Early TAVR or SAVR for asymptomatic severe AS limits strokes, hospitalizations.
The study titled “Early Aortic Valve Replacement in Asymptomatic Severe Aortic Stenosis: A Meta-Analysis of Randomized Controlled Trials” by Sameena K. Brar et al. was published in the American Journal of Cardiology on March 7, 2025.
Key Findings:
• Unplanned Hospitalizations: Early AVR significantly reduced the risk of unplanned hospitalizations (HR 0.42, 95% CI 0.33–0.53, p < 0.001, I² = 0%).

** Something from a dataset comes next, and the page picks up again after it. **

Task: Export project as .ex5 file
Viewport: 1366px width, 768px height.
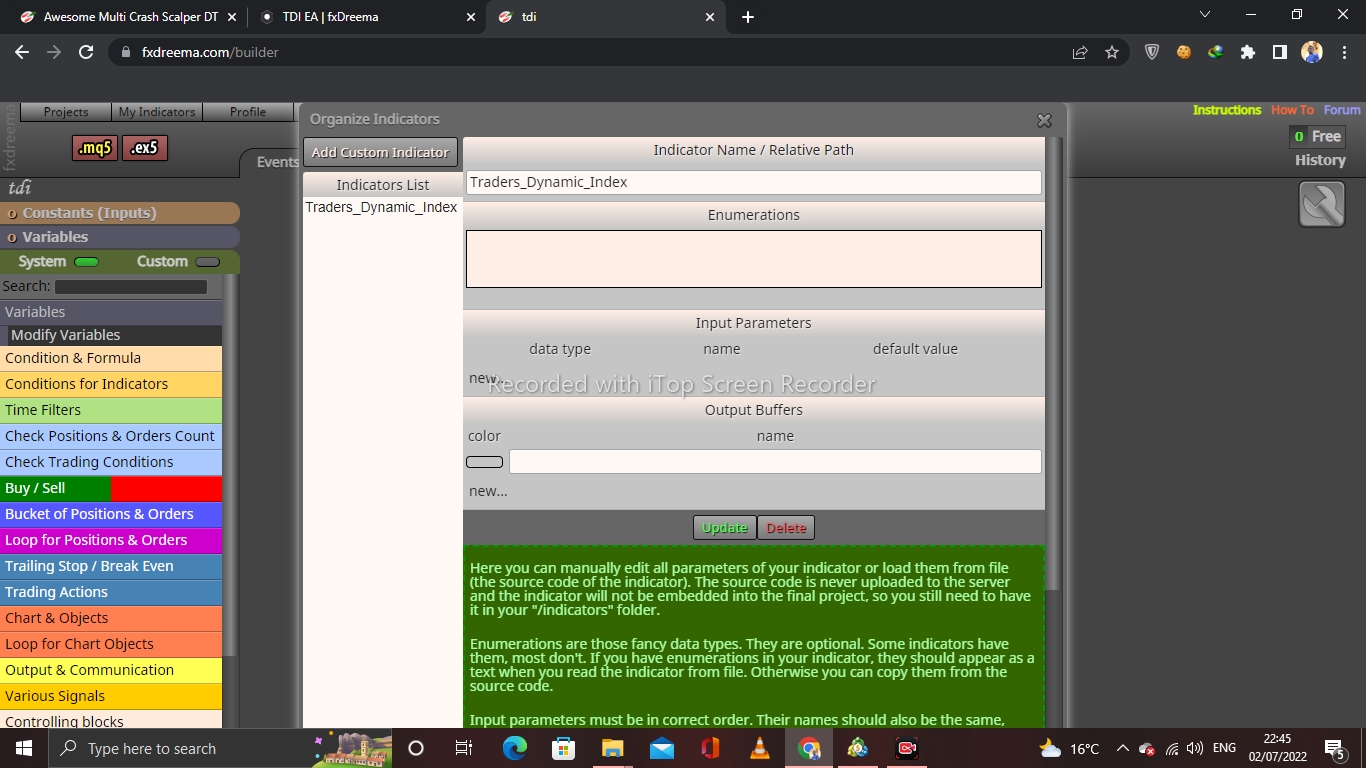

• All-Cause Mortality: There was a trend towards reduced all-cause mortality with early AVR, though it did not reach statistical significance (HR 0.76, 95% CI 0.48–1.21, I² = 42%).
• Stroke Incidence: Stroke rates also trended lower with early AVR (HR 0.63, 95% CI 0.40–1.00, p = 0.05, I² = 0%).
These findings suggest that early AVR may offer clinical benefits by reducing adverse events, particularly unplanned rehospitalizations, in patients with asymptomatic severe AS. The authors propose that early AVR could be advantageous and recommend considering these results in future guideline updates.